Equity and debt crowdfunding platform Fundedhere launched

SINGAPORE (March 21): FundedHere has launched Singapore’s first licensed equity and debt crowdfunding platform, bridging start-ups in South East Asia and China with investments or venture debt from as low as $5,000 each.

This comes after Fundedhere received its Capital Markets Services Licence from Singapore’s Monetary Authority of Singapore on March 18.

Start-ups can raise angel or seed funding – through equity issue and/or debt – by registering their business ideas through the platform. As the startups mature they can seek more traditional venture capital or private equity.

FundedHere says it has reviewed more than 100 start-ups, mostly from Singapore, and has short-listed approximately ten which have potential to be crowdfunded.

Only accredited investors (AIs) -- defined as those with at least $2 million in net personal assets, excluding the primary residence, or earn an annual income of at least $300,000 --are allowed to invest via the platform.

FundedHere aims to register at least 1,000 AIs by year-end. Over the longer term, it hopes to register up top 10 per cent of AIs in Singapore.
http://www.theedgemarkets.com/sg/article...e-launched
Think it is an interesting movement and keeping an eye on it.
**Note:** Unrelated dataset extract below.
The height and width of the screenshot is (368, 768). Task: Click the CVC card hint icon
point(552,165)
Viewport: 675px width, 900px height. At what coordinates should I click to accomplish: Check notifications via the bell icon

As of now - think this is one of those things that are "Too little to matter, too much to risk".

The capital I am willing to deploy in each of these funding (when there's no balance sheet, cashflow statement, dicey business model etc) is probably just a few grand each. It's quite illustrative that 330 investors funded a mio SGD funding so roughly 3k per investor only. A few grand * 10+% interests* higher probability of default means it's probably not going to make a big splash on my total returns. And I'm not willing to put in substantial capital into a blind bet.

AFAIK, in the US, defaults have rose to a level that the new movement is to get the relatives and/or the borrowers to put in capital so that the borrowers have skin in the game as well.
(21-03-2016, 05:38 PM)AQ. Wrote: [ -> ]Think it is an interesting movement and keeping an eye on it.
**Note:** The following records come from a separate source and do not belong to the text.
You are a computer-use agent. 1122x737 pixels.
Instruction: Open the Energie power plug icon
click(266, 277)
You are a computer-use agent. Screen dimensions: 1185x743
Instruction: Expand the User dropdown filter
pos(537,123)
As of now - think this is one of those things that are "Too little to matter, too much to risk".

The capital I am willing to deploy in each of these funding (when there's no balance sheet, cashflow statement, dicey business model etc) is probably just a few grand each. It's quite illustrative that 330 investors funded a mio SGD funding so roughly 3k per investor only. A few grand * 10+% interests* higher probability of default means it's probably not going to make a big splash on my total returns. And I'm not willing to put in substantial capital into a blind bet.

AFAIK, in the US, defaults have rose to a level that the new movement is to get the relatives and/or the borrowers to put in capital so that the borrowers have skin in the game as well.
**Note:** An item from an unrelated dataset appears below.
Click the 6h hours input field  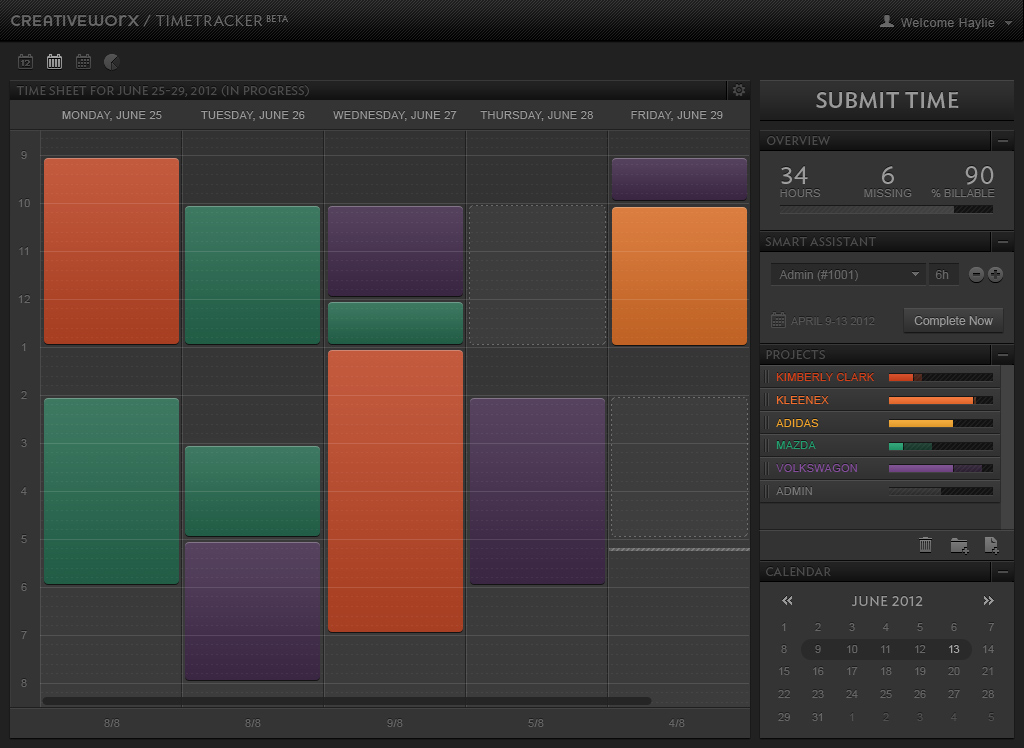(x=943, y=273)
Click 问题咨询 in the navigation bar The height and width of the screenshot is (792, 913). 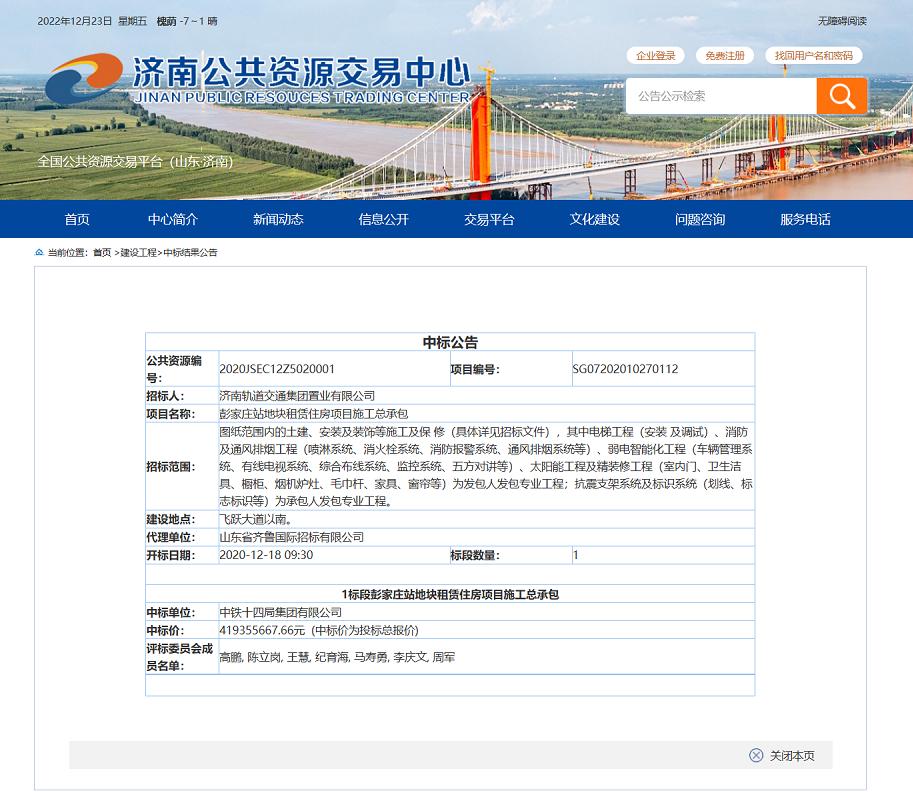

There are two different types of crowd-funding, under MAS regulation, one is debt-based, another is equity-based. I reckon, the more interesting part is the equity one, IMO.
AIs: $2 million investible asset to join the club. Not sure how many people are willing to disclose their net personal asset in exchange of a status that says "I have money/high income. I know the risk. I am ready/ok to lose".

For AIs who wanted to be an angel investor, FundedHere is simply another platform for equity and debt for start-ups. An interesting platform though if the minimum investment is as low as $5,000 compared to those $20k, $100k a pop kind of start up funding platform.

I believe it would help the start up environment in Singapore. Currently Government/Gov-linked is leading the startup funding. Some critics believe 10k, 50k of seed funding can be obtained too easily from school/government. 55k is a lot of money to waste on people who simply "do not want to work for other"; but too little for a team of 4-5 graduates who would spend the money carefully on their brain child - to the extend that they would have no money to see a doctor when sick. To get money from real venture capitalist these entrepreneurs have to get more business like: selling sensible execution plans instead of selling visions.

With the AI only exclusivity, Fundedhere is licensed and as "regulated" as other "AI-only" investments (read: high risk).
Unless FundedHere allows AI eligible individuals to "opt-out" as AI, and still invest in it - there's nothing new being offered to the investors.